The Board have accepted the recommendations and will act on them accordingly.

 

  • Report no:
    200400944
  • Date:
    March 2007
  • Body:
    Greater Glasgow and Clyde NHS Board
  • Sector:
    Health

Overview

The complainant (Mr C) was concerned that the failure of the Southern General Hospital in Glasgow (Hospital 1) to diagnose a trapped nerve in his neck caused him pain and stress that could have been avoided.

Specific complaint and conclusion

The complaint which has been investigated is that Hospital 1 failed to diagnose a trapped nerve in Mr C's neck when he attended Hospital 1 in February 2002 and March 2003 (not upheld).

Redress and recommendation

The Ombudsman has no recommendation to make.

  • Report no:
    200503520
  • Date:
    February 2007
  • Body:
    Tayside NHS Board
  • Sector:
    Health

Overview

The complainant raised concerns on behalf of his 72-year-old mother about her discharge from hospital and her condition at discharge, which he felt was worse than when she was admitted.  She died at home a few days later.

Specific complaint and conclusion

The complaint which has been investigated is the decision to discharge (not upheld).
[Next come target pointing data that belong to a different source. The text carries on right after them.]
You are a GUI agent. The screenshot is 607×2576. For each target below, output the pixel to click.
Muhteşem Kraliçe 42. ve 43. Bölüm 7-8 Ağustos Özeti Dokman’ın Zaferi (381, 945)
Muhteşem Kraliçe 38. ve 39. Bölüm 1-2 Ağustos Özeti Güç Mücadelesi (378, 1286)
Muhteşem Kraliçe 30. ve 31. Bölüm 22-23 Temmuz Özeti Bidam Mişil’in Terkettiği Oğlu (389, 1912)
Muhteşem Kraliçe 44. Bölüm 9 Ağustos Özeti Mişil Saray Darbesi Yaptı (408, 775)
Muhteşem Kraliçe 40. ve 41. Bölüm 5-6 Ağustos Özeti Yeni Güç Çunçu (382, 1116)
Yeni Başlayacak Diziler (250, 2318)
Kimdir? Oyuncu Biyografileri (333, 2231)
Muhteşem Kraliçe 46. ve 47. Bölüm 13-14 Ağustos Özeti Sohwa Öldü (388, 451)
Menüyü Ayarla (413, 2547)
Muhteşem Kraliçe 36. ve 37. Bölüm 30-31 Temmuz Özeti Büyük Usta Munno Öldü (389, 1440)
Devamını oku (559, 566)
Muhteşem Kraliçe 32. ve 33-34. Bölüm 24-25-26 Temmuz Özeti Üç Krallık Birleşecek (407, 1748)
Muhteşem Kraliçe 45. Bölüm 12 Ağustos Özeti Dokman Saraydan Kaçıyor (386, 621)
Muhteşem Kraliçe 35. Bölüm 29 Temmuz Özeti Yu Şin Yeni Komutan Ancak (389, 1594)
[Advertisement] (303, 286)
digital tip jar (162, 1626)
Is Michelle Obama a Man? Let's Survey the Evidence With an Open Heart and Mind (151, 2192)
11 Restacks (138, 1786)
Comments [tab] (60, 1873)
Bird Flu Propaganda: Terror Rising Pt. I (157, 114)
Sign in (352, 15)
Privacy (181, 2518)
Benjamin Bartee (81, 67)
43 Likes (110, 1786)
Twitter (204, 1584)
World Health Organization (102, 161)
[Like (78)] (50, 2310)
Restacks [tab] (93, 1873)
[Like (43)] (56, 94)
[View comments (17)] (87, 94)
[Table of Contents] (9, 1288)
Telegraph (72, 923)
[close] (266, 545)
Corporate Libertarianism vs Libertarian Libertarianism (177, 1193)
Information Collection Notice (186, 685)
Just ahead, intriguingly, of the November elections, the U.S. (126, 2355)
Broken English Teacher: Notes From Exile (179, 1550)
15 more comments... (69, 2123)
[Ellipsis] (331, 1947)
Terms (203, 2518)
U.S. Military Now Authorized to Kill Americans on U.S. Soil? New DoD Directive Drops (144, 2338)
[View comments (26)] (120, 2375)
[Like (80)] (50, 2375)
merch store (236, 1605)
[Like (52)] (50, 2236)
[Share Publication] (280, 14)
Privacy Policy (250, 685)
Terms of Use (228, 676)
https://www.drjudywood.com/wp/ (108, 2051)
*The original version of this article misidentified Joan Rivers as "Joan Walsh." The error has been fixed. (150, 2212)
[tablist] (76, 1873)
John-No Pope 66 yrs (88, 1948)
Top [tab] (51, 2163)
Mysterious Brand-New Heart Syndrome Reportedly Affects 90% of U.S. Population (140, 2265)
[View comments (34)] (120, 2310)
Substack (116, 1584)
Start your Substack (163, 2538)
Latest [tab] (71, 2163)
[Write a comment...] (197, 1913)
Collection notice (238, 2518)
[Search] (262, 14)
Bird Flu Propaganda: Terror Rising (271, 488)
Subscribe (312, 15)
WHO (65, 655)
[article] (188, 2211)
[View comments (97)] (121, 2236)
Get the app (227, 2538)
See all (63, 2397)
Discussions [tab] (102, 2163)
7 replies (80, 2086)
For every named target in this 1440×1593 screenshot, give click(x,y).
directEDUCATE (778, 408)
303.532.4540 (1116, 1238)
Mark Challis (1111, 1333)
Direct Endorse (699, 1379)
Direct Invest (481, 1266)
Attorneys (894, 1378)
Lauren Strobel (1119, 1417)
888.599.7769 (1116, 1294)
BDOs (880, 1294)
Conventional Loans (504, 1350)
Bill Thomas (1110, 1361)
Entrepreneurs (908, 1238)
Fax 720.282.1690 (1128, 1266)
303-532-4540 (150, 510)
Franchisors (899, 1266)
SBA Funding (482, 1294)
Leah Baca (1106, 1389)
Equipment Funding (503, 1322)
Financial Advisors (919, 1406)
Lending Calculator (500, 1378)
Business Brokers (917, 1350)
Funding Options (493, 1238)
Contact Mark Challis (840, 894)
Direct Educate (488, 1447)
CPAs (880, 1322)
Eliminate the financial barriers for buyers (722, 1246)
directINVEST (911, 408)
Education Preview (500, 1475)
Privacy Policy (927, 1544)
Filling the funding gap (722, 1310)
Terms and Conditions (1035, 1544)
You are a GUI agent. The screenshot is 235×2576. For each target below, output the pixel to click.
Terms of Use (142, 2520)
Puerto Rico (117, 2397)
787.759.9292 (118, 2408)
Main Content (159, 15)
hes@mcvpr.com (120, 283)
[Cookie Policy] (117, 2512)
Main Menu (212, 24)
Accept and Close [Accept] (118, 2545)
Redress and recommendation

The Ombudsman has no recommendation.

  • Report no:
    200503283
  • Date:
    February 2007
  • Body:
    Tayside NHS Board
  • Sector:
    Health

Overview

The complainant (Mr C) raised a number of concerns about the time taken and number of appointments needed by the Tayside Orthopaedic and Rehabilitation Service to fit a replacement socket to his below the knee prosthesis.  The complainant also raised a concern that NHS Tayside Board (the Board) had failed to pay his associated travel expenses.

Specific complaints and conclusions

The complaints which have been investigated are that the Board unreasonably:

  • (a)  delayed providing Mr C with an artificial limb (not upheld); and
  • (b)  refused travelling expenses to Mr C (not upheld).

Redress and recommendations

The Ombudsman has no recommendations to make.